(Excerpt to read)

<<<<

I have all of my development tools installed in a single toolbox, and have .desktop files for the GUI ones so that I can launch them from the KDE app menu as if they were regular apps. With this setup I can use e.g. clangd with the LSP plugin in Sublime Text, execute CMake, use the embedded terminal (Terminus), or the debugger plugin with lldb.
Most of these are proprietary. I view these third-party stores mostly as a way to ship proprietary software. Not sure what else they add, and the downsides of having yet another package manager on top of your system's are obvious. I'm surprised KDE is behind this.
Some sort of packaging standard that works across distributions would be beneficial, but it'd have to be integrated with the system's package manager, not tacked on.
I am a Nix person who has been a bit obsessed with package management for a long time, and it's probably fair to call me a bit of a 'container skeptic'. I know many good reasons to prefer other means of installing packages, and I agree with most of them. I care about things like the extra storage overhead, the increased app startup time, the additional complexity associated with portals and sandboxing, the extent to which Flatpak applications do or don't support the available sandboxing features, and the orientation of Flatpak towards enabling a larger proprietary software ecosystem I'm not very interested in.
But despite all of that, and despite my interest in— and to some extent, commitment to— competing paradigms... I think Flatpak does what it tries to do pretty well. It seems to me that the engineers working on it have done a pretty good job of mitigating the downsides and risks, like library duplication and difficulty of shared updates, disk usage, etc. Considering what it aims to do, it feels pretty fast, reliable, and neat. And I trust it way more than an apt or dnf or pacman repo hosted by the likes of Zoom, Google, Discord, etc. It's a much better way to manage third-party software than anything else we've got.
I think it's clearly a good thing that the biggest and most popular desktop environments are coalescing around it. This is good news for desktop Linux users in general, and especially good news for those of us who don't run Ubuntu or derivatives. The more things are packaged for Flatpak, the lower the burden for practical usage of distros maintained by small or new communities.
Smells like that old MS attitude to me.

>>>>

(Parts of the exercise)
1. In the Flatpak discussion, what is the name of the terminal embedded in Sublime Text?
2. Decide whether each statement agrees with the Flatpak discussion, and back each yes or no with the deciding words from it. (a) The commenter who uses Nix accepts being called a container skeptic. (b) A commenter wants a cross-distribution packaging standard kept apart from the system's package manager. (c) The commenter who uses Nix trusts a repo hosted by Zoom or Google more than Flatpak.
3. Please carry the Flatpak discussion forward from its last line.
The lines after this have nothing to do with the Flatpak discussion.

(Information supplied)

<<<<

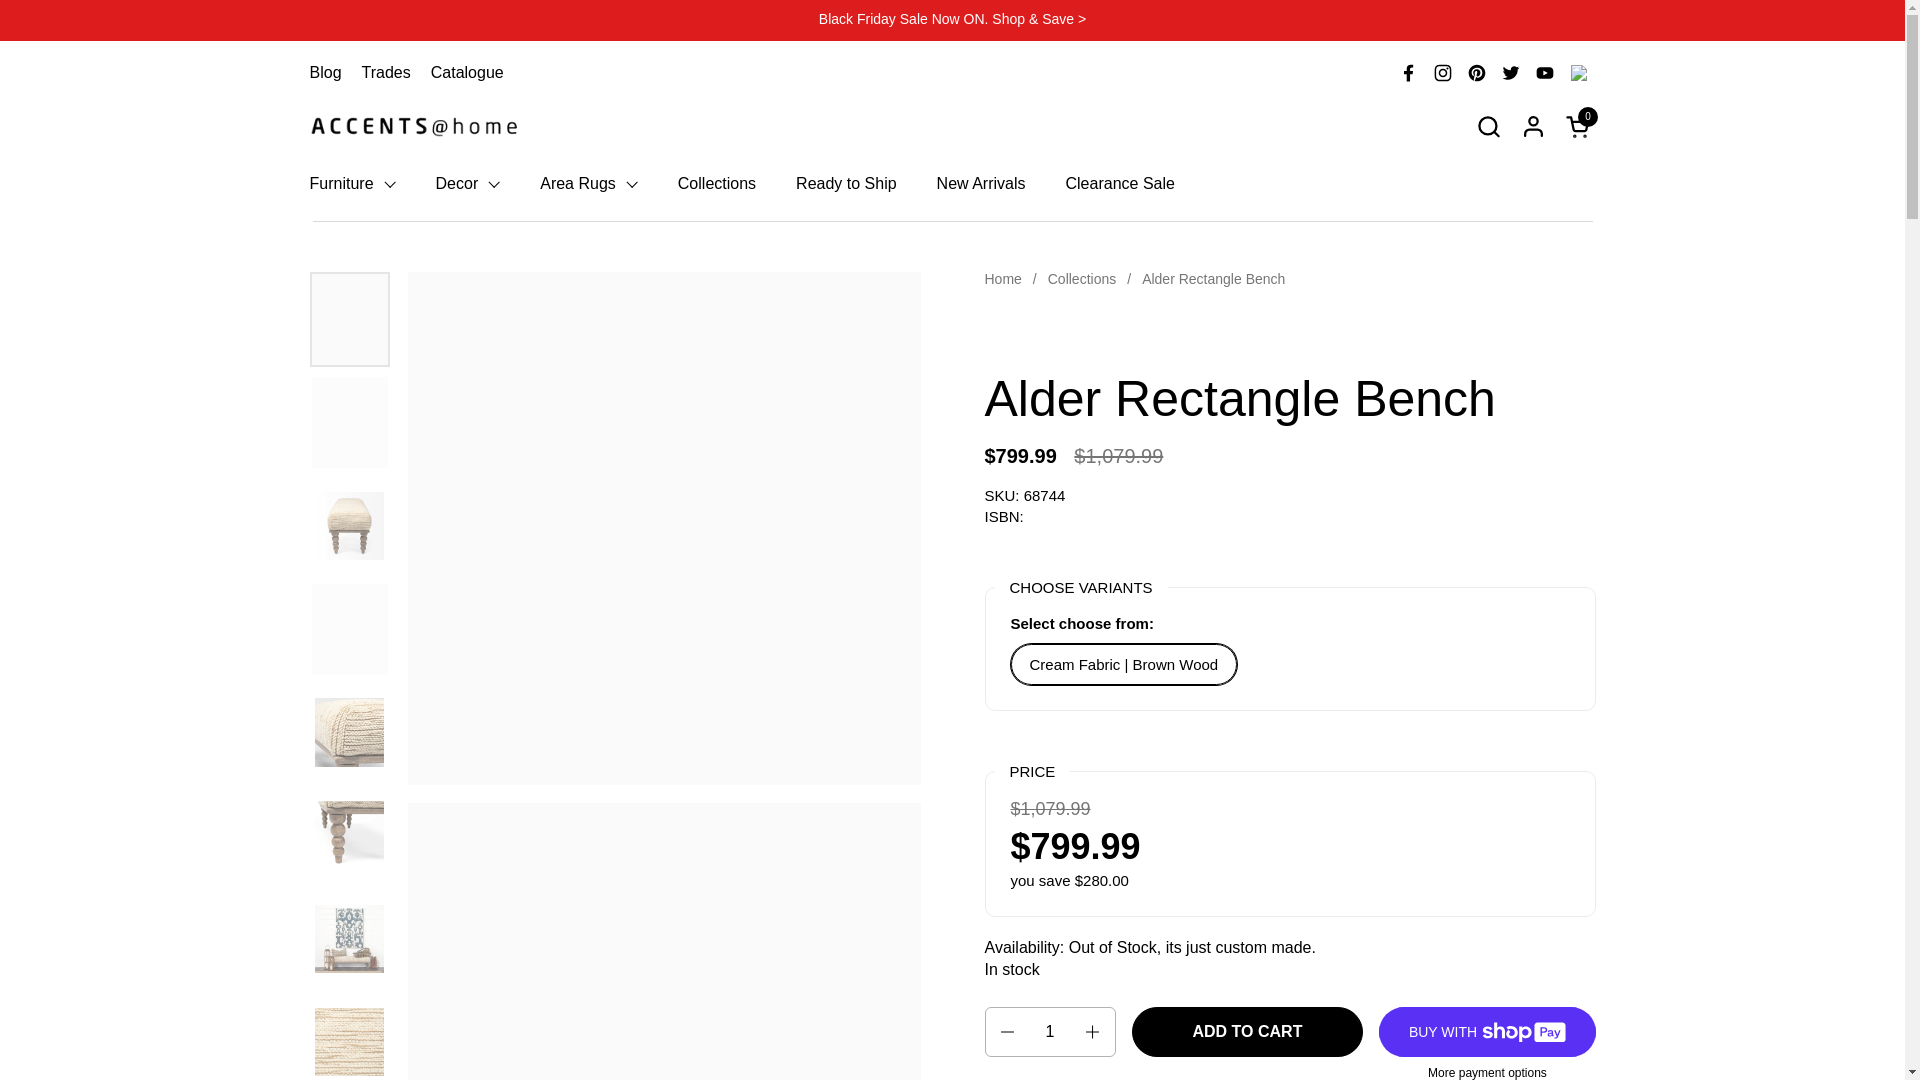  I want to click on Clearance Sale, so click(1120, 184).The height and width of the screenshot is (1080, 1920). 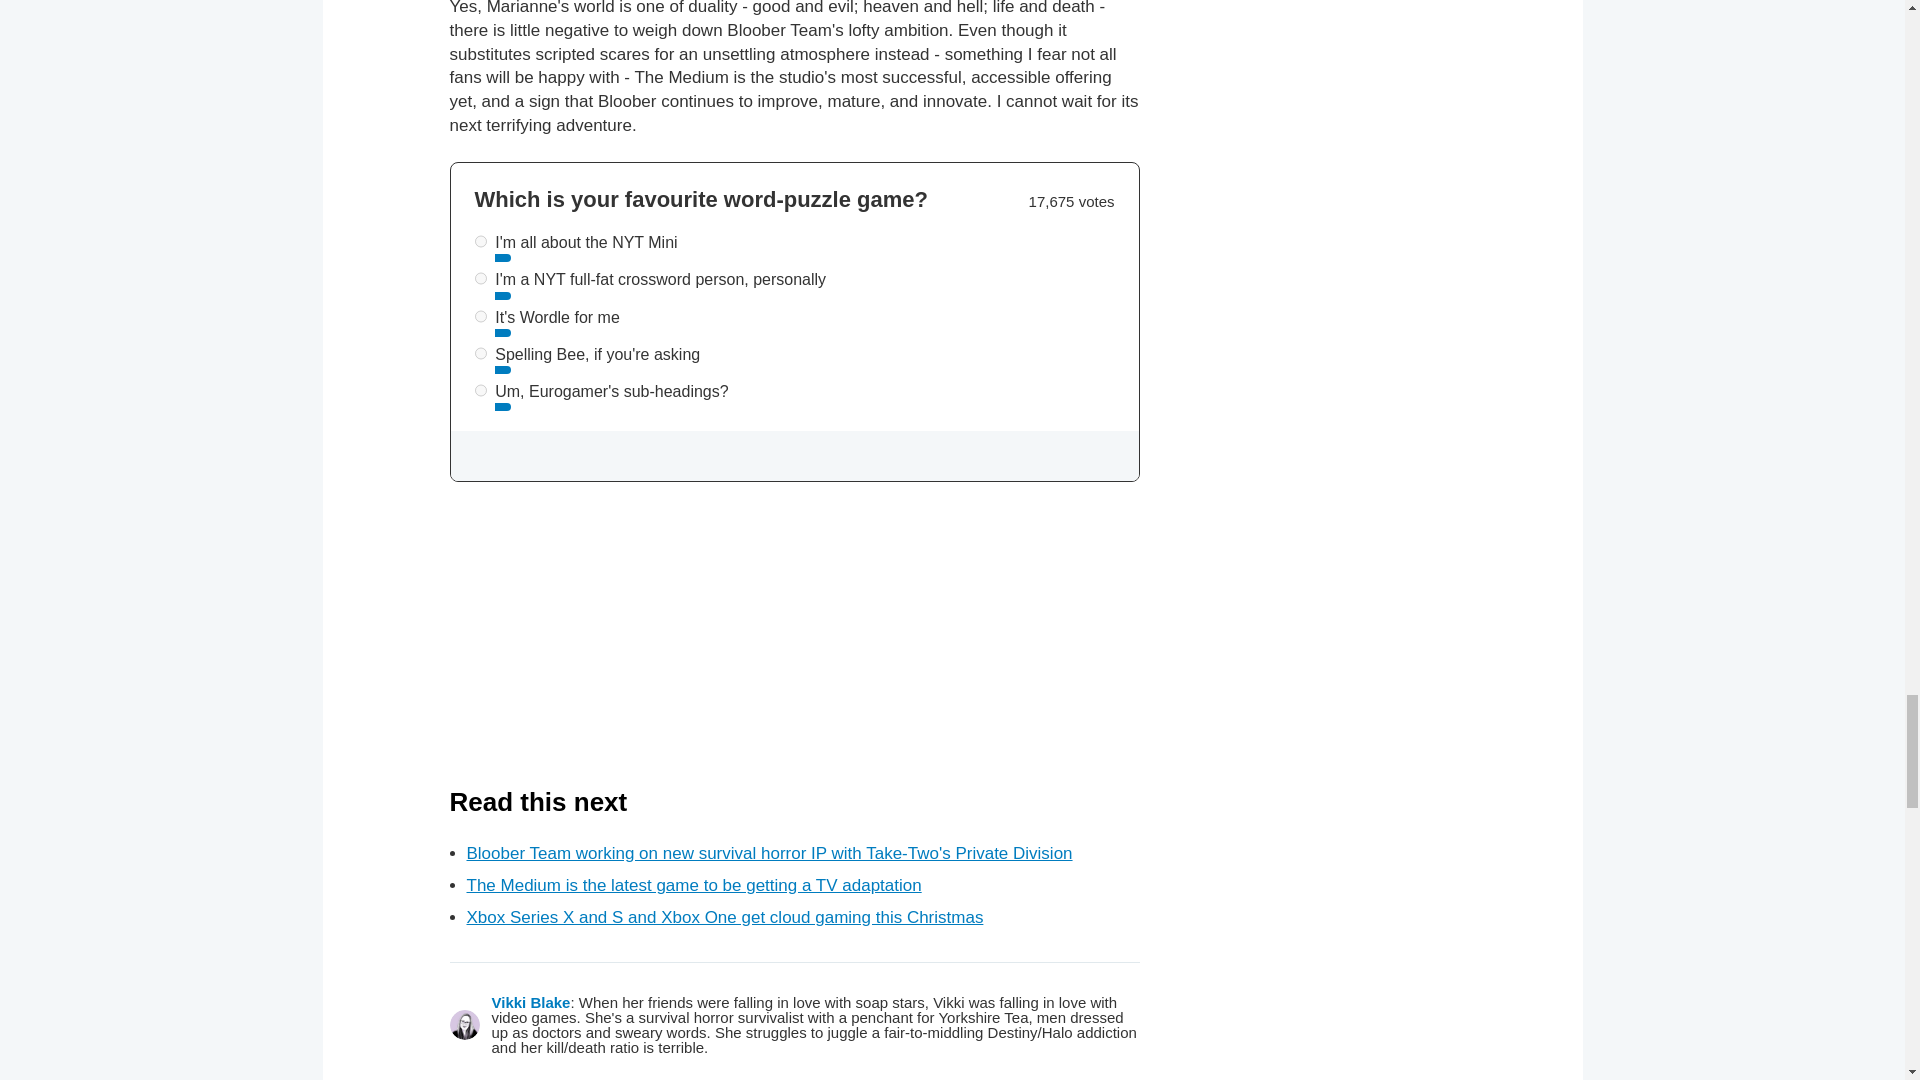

>>>>

(Set of answers)
1. Terminus.

2.
(a) Yes: "it's probably fair to call me a bit of a 'container skeptic'"
(b) No: "it'd have to be integrated with the system's package manager, not tacked on"
(c) No: "And I trust it way more than an apt or dnf or pacman repo hosted by the likes of Zoom, Google, Discord, etc."

3.
[1] https://support.endlessos.org/en/apps/flatpak [2] https://fosdem.org/2023/schedule/event/containerised_apps/ [3] https://www.codethink.co.uk/articles/2022/flathub-codethink-... [4] https://www.collabora.com/news-and-blog/blog/2017/08/17/debc... [5] https://github.com/Igalia/webkit-flatpak-sdk
The Azure dev tools on Linux i have tried are all Snap only, or a tar file and maybe an rpm/deb. At the moment they seem to avoid Flatpak like the plague.
As far as I'm aware, Ubuntu is still the biggest player in the consumer Linux market not counting Android. Given the need to balance upkeep costs with range of support, I can see why Microsoft chose just Ubuntu and threw the rest to the wind.
- I don't know how to see running logs by default (if it's possible even) and it's a must when you have slow internet - sometimes it just hangs and I need to kill (probably leaving residue along the way)
hopefully my issues are my own OR it will get resolved as well.
other than that flatpak is amazing.
I hope, if this succeeds, it turns out to be a good thing.
It forces developers to use the app stores. I understand that many may not see this as a problem, but many developers (including myself) would very much prefer not to have to do that. So it's a disincentive to make software for others, at least for some.
In the case of this one, I also am very nervous about the incorporation of a payment system. I fear that will discourage the creation of quality free software, and I think quality free software is a huge benefit.
In short, I fear that this app store will resemble the Android Play store, or Apple's app store, and encourage the same problems and adverse impacts they have had.
Off topic: An idea that came to my mind a few days ago is that would have been great to add support for desktop apps to Podman by adding some extension or plugin capabilities to it instead of creating a new whole technology. Probably a silly idea though.
i like it because it actually solves problem (getting proprietary software like slack) instead of creating ones and/or getting in the way (i'm looking at you snap).
Flatpak enables people to publish a single package that just works on all distos and doesn't break every 6 months. It's removing the maintenance gatekeeping.
I think it will be interesting to see if tech like WASM results in packages which work across CPU architectures as well as Linux on ARM is very painful currently, let alone more obscure ones like RISC-V.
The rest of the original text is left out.